*** Opening of Record set ***

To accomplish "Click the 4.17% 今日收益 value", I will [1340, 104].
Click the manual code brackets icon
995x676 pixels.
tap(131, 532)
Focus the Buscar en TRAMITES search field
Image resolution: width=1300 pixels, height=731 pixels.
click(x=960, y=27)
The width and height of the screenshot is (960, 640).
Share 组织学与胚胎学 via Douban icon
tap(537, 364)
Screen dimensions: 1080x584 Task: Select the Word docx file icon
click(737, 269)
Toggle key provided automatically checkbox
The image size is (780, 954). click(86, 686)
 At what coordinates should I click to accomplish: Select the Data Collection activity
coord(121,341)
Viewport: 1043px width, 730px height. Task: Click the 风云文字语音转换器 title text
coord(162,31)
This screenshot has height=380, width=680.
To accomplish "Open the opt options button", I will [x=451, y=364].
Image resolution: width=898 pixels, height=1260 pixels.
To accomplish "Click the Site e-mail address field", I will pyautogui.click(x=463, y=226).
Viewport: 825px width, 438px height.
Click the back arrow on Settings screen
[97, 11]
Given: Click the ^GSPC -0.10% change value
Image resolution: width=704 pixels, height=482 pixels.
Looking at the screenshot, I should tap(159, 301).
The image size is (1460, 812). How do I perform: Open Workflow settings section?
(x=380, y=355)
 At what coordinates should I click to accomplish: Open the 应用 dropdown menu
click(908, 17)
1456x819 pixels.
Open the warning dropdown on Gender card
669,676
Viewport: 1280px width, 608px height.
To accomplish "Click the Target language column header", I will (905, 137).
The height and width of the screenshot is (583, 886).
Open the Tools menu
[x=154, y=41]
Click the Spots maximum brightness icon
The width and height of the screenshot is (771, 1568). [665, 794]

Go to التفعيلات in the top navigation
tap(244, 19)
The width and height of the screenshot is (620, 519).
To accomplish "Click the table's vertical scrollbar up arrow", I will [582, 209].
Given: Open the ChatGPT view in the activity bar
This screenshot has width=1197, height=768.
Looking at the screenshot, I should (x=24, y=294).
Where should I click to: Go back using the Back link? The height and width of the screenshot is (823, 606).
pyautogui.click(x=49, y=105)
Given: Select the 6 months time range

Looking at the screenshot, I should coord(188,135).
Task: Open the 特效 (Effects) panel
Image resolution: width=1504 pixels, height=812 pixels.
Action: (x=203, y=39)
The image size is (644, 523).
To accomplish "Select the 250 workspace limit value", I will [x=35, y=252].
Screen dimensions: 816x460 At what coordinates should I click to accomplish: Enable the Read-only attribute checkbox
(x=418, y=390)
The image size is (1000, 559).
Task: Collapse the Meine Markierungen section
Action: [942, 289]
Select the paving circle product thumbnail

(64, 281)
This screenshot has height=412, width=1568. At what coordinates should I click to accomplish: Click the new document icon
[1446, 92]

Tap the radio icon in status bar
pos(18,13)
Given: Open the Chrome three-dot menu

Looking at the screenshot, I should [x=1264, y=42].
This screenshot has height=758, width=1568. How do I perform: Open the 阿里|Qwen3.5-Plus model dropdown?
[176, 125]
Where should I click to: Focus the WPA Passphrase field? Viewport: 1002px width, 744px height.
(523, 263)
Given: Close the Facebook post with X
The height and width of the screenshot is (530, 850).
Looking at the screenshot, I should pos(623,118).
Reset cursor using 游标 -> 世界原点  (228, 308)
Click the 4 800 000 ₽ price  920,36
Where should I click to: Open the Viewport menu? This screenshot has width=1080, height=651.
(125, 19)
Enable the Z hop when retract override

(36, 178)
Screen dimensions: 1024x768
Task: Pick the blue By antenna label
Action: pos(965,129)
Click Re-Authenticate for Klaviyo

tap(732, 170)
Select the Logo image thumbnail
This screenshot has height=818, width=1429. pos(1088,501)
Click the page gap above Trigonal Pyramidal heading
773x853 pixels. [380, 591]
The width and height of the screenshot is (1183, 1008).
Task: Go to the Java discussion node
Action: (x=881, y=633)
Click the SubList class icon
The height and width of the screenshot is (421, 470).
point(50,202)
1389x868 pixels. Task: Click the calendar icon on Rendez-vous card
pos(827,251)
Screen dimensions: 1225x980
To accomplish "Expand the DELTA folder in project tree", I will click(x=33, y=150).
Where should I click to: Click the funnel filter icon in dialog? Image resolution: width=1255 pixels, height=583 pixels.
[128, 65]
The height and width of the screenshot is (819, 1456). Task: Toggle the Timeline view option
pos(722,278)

*** Close of Record set ***

## Exercise instructions
Your task is to retype all of the lines above exactly.

## Response area
To accomplish "Click the 4.17% 今日收益 value", I will [1340, 104].
Click the manual code brackets icon
995x676 pixels.
tap(131, 532)
Focus the Buscar en TRAMITES search field
Image resolution: width=1300 pixels, height=731 pixels.
click(x=960, y=27)
The width and height of the screenshot is (960, 640).
Share 组织学与胚胎学 via Douban icon
tap(537, 364)
Screen dimensions: 1080x584 Task: Select the Word docx file icon
click(737, 269)
Toggle key provided automatically checkbox
The image size is (780, 954). click(86, 686)
 At what coordinates should I click to accomplish: Select the Data Collection activity
coord(121,341)
Viewport: 1043px width, 730px height. Task: Click the 风云文字语音转换器 title text
coord(162,31)
This screenshot has height=380, width=680.
To accomplish "Open the opt options button", I will [x=451, y=364].
Image resolution: width=898 pixels, height=1260 pixels.
To accomplish "Click the Site e-mail address field", I will pyautogui.click(x=463, y=226).
Viewport: 825px width, 438px height.
Click the back arrow on Settings screen
[97, 11]
Given: Click the ^GSPC -0.10% change value
Image resolution: width=704 pixels, height=482 pixels.
Looking at the screenshot, I should tap(159, 301).
The image size is (1460, 812). How do I perform: Open Workflow settings section?
(x=380, y=355)
 At what coordinates should I click to accomplish: Open the 应用 dropdown menu
click(908, 17)
1456x819 pixels.
Open the warning dropdown on Gender card
669,676
Viewport: 1280px width, 608px height.
To accomplish "Click the Target language column header", I will (905, 137).
The height and width of the screenshot is (583, 886).
Open the Tools menu
[x=154, y=41]
Click the Spots maximum brightness icon
The width and height of the screenshot is (771, 1568). [665, 794]

Go to التفعيلات in the top navigation
tap(244, 19)
The width and height of the screenshot is (620, 519).
To accomplish "Click the table's vertical scrollbar up arrow", I will [582, 209].
Given: Open the ChatGPT view in the activity bar
This screenshot has width=1197, height=768.
Looking at the screenshot, I should (x=24, y=294).
Where should I click to: Go back using the Back link? The height and width of the screenshot is (823, 606).
pyautogui.click(x=49, y=105)
Given: Select the 6 months time range

Looking at the screenshot, I should coord(188,135).
Task: Open the 特效 (Effects) panel
Image resolution: width=1504 pixels, height=812 pixels.
Action: (x=203, y=39)
The image size is (644, 523).
To accomplish "Select the 250 workspace limit value", I will [x=35, y=252].
Screen dimensions: 816x460 At what coordinates should I click to accomplish: Enable the Read-only attribute checkbox
(x=418, y=390)
The image size is (1000, 559).
Task: Collapse the Meine Markierungen section
Action: [942, 289]
Select the paving circle product thumbnail

(64, 281)
This screenshot has height=412, width=1568. At what coordinates should I click to accomplish: Click the new document icon
[1446, 92]

Tap the radio icon in status bar
pos(18,13)
Given: Open the Chrome three-dot menu

Looking at the screenshot, I should [x=1264, y=42].
This screenshot has height=758, width=1568. How do I perform: Open the 阿里|Qwen3.5-Plus model dropdown?
[176, 125]
Where should I click to: Focus the WPA Passphrase field? Viewport: 1002px width, 744px height.
(523, 263)
Given: Close the Facebook post with X
The height and width of the screenshot is (530, 850).
Looking at the screenshot, I should pos(623,118).
Reset cursor using 游标 -> 世界原点  (228, 308)
Click the 4 800 000 ₽ price  920,36
Where should I click to: Open the Viewport menu? This screenshot has width=1080, height=651.
(125, 19)
Enable the Z hop when retract override

(36, 178)
Screen dimensions: 1024x768
Task: Pick the blue By antenna label
Action: pos(965,129)
Click Re-Authenticate for Klaviyo

tap(732, 170)
Select the Logo image thumbnail
This screenshot has height=818, width=1429. pos(1088,501)
Click the page gap above Trigonal Pyramidal heading
773x853 pixels. [380, 591]
The width and height of the screenshot is (1183, 1008).
Task: Go to the Java discussion node
Action: (x=881, y=633)
Click the SubList class icon
The height and width of the screenshot is (421, 470).
point(50,202)
1389x868 pixels. Task: Click the calendar icon on Rendez-vous card
pos(827,251)
Screen dimensions: 1225x980
To accomplish "Expand the DELTA folder in project tree", I will click(x=33, y=150).
Where should I click to: Click the funnel filter icon in dialog? Image resolution: width=1255 pixels, height=583 pixels.
[128, 65]
The height and width of the screenshot is (819, 1456). Task: Toggle the Timeline view option
pos(722,278)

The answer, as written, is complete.